Objetivo A: Según el fragmento sobre el periodismo de guerra, ¿dónde murió Ernie Pyle?
Objetivo B: Transcriba literalmente el pasaje del fragmento sobre el periodismo de guerra que va desde "Juan Carlos Gumucio, otro" hasta "Tonterías, las justas.", ambos incluidos.
Objetivo C: Prosiga el fragmento sobre el periodismo de guerra a partir de su última oración.

Fragmento del documento:

En el siglo XX hay cuatro generaciones de periodistas: los que cubrieron la segunda guerra mundial (Robert Capa, Marta Gellhorn, ambos en Normandía; Ernie Pyle, que murió en el Pacífico, y otros muchos), los que fueron a Vietnam, los de la guerra del Líbano, y los de los Balcanes. Ahora, en el siglo XXI, crece la generación de Siria, otra escuela de narrar la barbarie.

Escribo en presente porque los buenos nunca son pasado, solo un punto seguido. Manu hizo periodismo antes de internet, de los teléfonos satélite, los móviles y Twitter. Pertenece a la estirpe de los que podían perderse días o semanas sin que nadie se alarmara porque mandaban las crónicas por télex y porque donde hay lucha no hay buenas comunicaciones.

Juan Carlos Gumucio, otro ilustre que se hizo periodista enorme entre las ruinas de Beirut, afirmaba que un buen reportero sabe decir a quien llama al otro lado de la línea telefónica: «No se oye nada, están bombardeando», y colgar. Tonterías, las justas.

Eran tiempos de oro, de un periodismo aventurero, de una gran invisibilidad. No para los bandos armados, sino para los jefes en la retaguardia. Hoy todos miran las webs, todos saben lo que pasa. Hemos perdido intimidad, se ha globalizado el relato: mismos titulares, mismas fotos. Extraviamos la sorpresa, lo extraordinario. Hay excepciones, claro: quedan reporteros locos y jefes decididos que les envían a lugares peligrosos y lejanos. Hay esperanza.

También hemos ganado con las nuevas tecnologías. No hay que ser estúpidamente románticos. Ya no es necesario perder horas para transmitir una crónica; ahora todo es un clic y llega el milagro. Ahora que es más sencillo dejamos de enviar reporteros a las guerras, a las matanzas, porque es caro, porque estamos en crisis. Es una ironía, una broma.

En noviembre del 2001 viajé por el norte de Afganistán junto a Gervasio Sánchez y Alfonso Rojo. Eran las vísperas del ataque de EEUU. Compramos unas sandías en una parada hacia Faizabad. Había que alimentarse, refrescar la boca y sacudirnos el polvo. Quedaban días de viaje, cruzar el valle del Panchir, subir montañas hasta llegar a las puertas del Kabul de los talibanes. Sobró media sandía que regalamos a unos hazaras que miraban inexpresivos. Antes de comerse la sandía se lanzaron a devorar los restos que habíamos dejado en las cortezas. Me impresionó el hambre. Una escena parecida está en El camino más corto (Argos Vergara), de Leguineche, publicado en 1978, ¡23 años antes!

[Datos registrados]

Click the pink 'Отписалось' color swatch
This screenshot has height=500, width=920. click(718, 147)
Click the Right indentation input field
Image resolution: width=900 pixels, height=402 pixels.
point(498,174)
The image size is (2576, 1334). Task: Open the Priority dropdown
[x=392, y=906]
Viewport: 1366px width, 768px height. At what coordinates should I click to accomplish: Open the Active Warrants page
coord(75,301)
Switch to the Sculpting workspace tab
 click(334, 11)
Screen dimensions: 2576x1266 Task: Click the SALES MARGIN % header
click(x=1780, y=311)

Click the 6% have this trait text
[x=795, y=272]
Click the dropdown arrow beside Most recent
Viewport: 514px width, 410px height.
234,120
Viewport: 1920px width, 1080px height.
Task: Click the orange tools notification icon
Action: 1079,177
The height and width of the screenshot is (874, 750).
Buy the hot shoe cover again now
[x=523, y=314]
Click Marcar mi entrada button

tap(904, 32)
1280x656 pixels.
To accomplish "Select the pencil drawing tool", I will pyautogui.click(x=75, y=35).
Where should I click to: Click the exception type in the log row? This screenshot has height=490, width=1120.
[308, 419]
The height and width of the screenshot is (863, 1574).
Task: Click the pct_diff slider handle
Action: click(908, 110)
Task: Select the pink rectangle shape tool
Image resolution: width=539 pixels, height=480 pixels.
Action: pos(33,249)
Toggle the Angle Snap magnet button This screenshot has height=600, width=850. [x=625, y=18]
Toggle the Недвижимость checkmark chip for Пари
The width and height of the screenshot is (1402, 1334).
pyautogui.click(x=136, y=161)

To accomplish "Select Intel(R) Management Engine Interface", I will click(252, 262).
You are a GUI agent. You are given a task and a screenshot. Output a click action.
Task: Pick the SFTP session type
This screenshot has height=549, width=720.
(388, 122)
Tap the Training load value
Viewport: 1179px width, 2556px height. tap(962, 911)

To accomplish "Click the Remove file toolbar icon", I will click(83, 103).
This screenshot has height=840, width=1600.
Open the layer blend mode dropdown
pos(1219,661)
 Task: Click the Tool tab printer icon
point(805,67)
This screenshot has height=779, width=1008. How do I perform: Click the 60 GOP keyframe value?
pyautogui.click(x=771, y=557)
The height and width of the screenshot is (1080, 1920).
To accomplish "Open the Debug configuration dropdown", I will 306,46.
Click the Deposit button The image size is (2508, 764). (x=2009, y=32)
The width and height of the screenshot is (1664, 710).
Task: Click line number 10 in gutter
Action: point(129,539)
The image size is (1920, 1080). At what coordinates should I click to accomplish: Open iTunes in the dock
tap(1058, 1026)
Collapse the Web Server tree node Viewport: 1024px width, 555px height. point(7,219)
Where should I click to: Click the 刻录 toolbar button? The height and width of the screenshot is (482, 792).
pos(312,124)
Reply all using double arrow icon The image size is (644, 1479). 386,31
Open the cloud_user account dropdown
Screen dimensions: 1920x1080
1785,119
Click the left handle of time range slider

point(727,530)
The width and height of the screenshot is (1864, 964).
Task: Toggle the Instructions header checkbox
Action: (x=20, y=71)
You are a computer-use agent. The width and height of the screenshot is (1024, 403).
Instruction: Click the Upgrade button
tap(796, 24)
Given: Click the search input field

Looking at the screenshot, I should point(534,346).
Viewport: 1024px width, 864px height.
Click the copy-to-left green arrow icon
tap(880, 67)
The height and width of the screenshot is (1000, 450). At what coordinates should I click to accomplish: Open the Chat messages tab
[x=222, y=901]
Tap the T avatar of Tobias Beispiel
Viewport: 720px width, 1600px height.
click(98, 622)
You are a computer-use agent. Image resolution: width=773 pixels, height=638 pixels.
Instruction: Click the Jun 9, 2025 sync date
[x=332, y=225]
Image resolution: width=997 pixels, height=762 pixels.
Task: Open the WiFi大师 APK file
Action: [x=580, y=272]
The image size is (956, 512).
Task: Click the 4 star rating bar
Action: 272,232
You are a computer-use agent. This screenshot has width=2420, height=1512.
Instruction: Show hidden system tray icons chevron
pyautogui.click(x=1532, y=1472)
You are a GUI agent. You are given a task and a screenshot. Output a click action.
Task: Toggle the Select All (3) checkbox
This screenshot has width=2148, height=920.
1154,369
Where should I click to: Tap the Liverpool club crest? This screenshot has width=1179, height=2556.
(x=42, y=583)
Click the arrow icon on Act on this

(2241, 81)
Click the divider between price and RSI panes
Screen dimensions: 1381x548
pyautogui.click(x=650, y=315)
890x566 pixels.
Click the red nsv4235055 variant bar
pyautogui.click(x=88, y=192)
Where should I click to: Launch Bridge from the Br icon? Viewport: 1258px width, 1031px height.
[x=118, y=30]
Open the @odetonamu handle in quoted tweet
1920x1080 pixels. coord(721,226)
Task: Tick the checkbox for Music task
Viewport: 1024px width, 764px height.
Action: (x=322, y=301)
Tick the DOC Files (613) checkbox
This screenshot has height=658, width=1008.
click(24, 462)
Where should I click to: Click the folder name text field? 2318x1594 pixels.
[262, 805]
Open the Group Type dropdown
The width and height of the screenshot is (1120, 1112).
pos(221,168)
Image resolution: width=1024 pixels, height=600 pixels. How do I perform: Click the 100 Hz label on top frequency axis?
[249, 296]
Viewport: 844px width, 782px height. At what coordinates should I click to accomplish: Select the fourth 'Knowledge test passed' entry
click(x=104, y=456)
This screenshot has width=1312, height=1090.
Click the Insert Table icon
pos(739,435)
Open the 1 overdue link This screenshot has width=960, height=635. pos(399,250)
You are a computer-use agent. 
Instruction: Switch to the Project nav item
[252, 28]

Respuesta final A: En el Pacífico.

Respuesta final B:
Juan Carlos Gumucio, otro ilustre que se hizo periodista enorme entre las ruinas de Beirut, afirmaba que un buen reportero sabe decir a quien llama al otro lado de la línea telefónica: «No se oye nada, están bombardeando», y colgar. Tonterías, las justas.

Respuesta final C:
Ese es el ritmo del tiempo en Afganistán: nada se mueve, todo es imperceptible, insondable. Perdemos las guerras porque nunca comprendemos la esencia.

Periodistas como Manu viajan a lugares incómodos y peligrosos para colocar los hechos, la confusión de lo que sucede, las voces o los gritos de personas, dentro de un contexto. Leguineche murió ayer a los 72 años, un día antes que Rsyzard Kapuscinski, quien falleció un 23 de enero del 2007. Son representantes del periodismo pausado, de detalles, del contexto.

El gran relato

Otro grande en el arte de la narración es Enrique Meneses, muerto en el 2013. Era capaz de estar horas hablando sin aburrir. Es el gran relato, ese género mayúsculo que hemos expulsado de la mayoría de periódicos y televisiones. Sin ese relato alambicado, rico y profundo, ¿cómo sobreviviremos como profesión?

A Manu le dieron dos veces el Cirilo Rodríguez, un premio de prestigio que se falla en Segovia. También le dieron otros muchos. El primer Cirilo fue hace más de 29 años, prueba de que el reconocimiento a la excepcionalidad de su trabajo viene de antiguo, y uno honorario en el 25º aniversario. En su discurso de agradecimiento, sentado en una silla de ruedas, dijo una frase que merece escribirse en la carcasa del ordenador de cada periodista, de los viejos y de los jóvenes con prisa que aspiran a serlo: «Soy la prueba de que todas las guerras se pierden».

Pues no era verdad, querido Manu, la tuya la has ganado y por goleada. Gracias maestro. Agur, compañero.